Two locals at the scene said they saw a suicide bomber. An Arab news website said the attack was committed by a suicide bomber who had recently got out of prison. But Moroccan officials have not said who was responsible.

A Jewish couple was among those killed, it emerged on Friday.

Messod and Michal Wizman, 32 and 30, respectively, who had been visiting Messod’s side of the family in Morocco for Pessah, were both fatally wounded in the attack, officials confirmed.

“The Jewish community in Casablanca is very tight-knit,” Morocco’s Chabad representative was quoted as saying on a Chabad website. “The whole community came to the Wizman home in Casablanca this morning to cry with the parents over this terrible tragedy.”

The couple’s three-year-old son David Yosef was safely with his grandparents at the time of the explosion.

The Wizmans had lived in Shanghai for four years where they were active members of the Jewish community.

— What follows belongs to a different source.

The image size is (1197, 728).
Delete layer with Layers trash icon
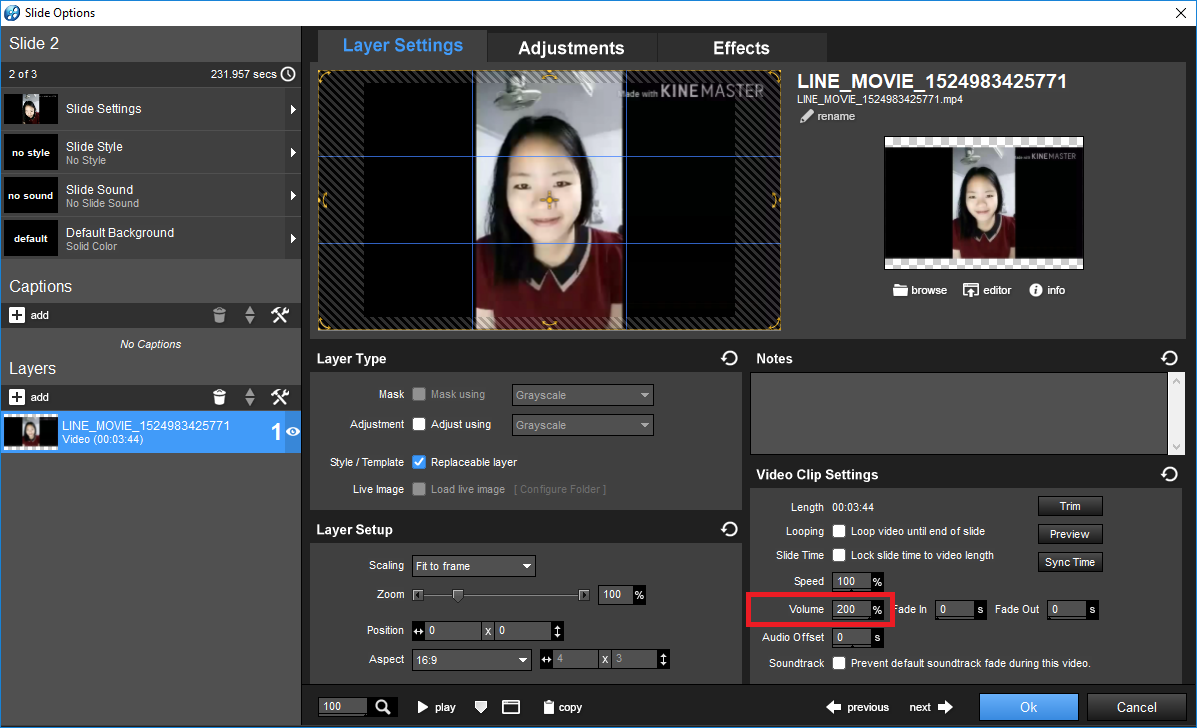[219, 397]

Michal Wizman, who was born in Israel, was reportedly nine-months pregnant at the time of her death. A physiotherapist, she was one of the attendants at the Shanghai Jewish Center’s ritual bath and was a member of the local day school’s parents committee.

Meanwhile on Friday, a Moroccan official said his country was determined to restore confidence in its vital tourism industry in the wake of the attack.

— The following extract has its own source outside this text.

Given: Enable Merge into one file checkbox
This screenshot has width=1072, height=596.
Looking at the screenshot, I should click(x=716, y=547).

“To go to a country as a tourist and return dead is a terrible thing,” Finance Minister Salaheddine Mezouar said while on a visit to Madrid. “We are going to work very hard so that this does not have an impact on tourism in Marrakesh.”

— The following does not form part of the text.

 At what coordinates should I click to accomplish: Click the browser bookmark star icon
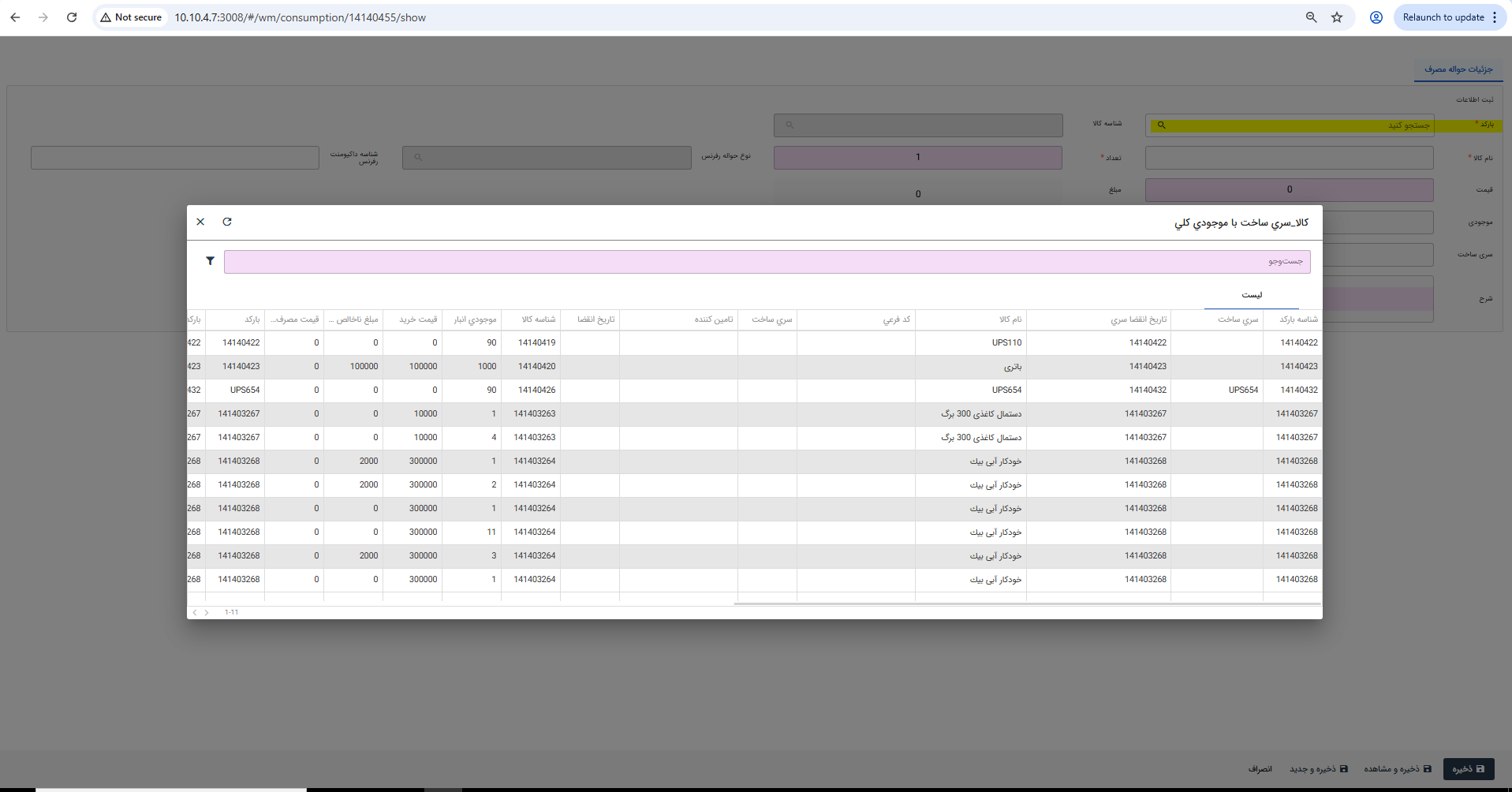click(x=1337, y=17)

Mezouar said the government had no information on who might have been behind the attack.

But the French interior minister said the attack was not carried out by a suicide bomber.

“Contrary to what was being said earlier, there was no suicide bomber,” Claude Gueant told weekly newspaper Le Journal du Dimanche. “Somebody dropped a bag on the ground and the bomb was detonated remotely.”

The bomb contained nails, ammonium nitrate and a high explosive called TATP that was also used in a series of bombings on the Paris underground system in 1995, he said.

Moroccan officials said on Friday that they had identified several foreigners among the dead, including two French citizens, two Canadians and a Dutch national.

Gueant said seven of the 15 dead were French nationals but that the attack was not aimed at France.

“I have spoken to my Moroccan counterpart who explained that identification was difficult because some of the bodies were very badly damaged,” he said.

“The toll for now is 15 dead, of which seven French people, and about 10 injured, including two very badly wounded.”

Moroccan officials said previously that 23 were wounded.

France has been on high alert for a terrorist attack over the past year after Islamists took five French people hostage in the Sahel region of Africa and al-Qaida chief Osama bin Laden singled out France in an audio recording.

Stringent anti-terrorism laws have helped to prevent an attack on French soil since the September 11, 2001 attacks in the United States. But Islamists are increasingly targeting French assets abroad, particularly in Africa.

Al-Qaida’s north African branch released messages last week from four French hostages it kidnapped last September in Niger, calling for France to withdraw its troops from Afghanistan – repeating bin Laden’s demands.

Asked if France was targeted by the attack on Thursday, Gueant said: “Nothing suggests it.”

But, he added, the attackers were aware of Marrakesh’s popularity with French tourists.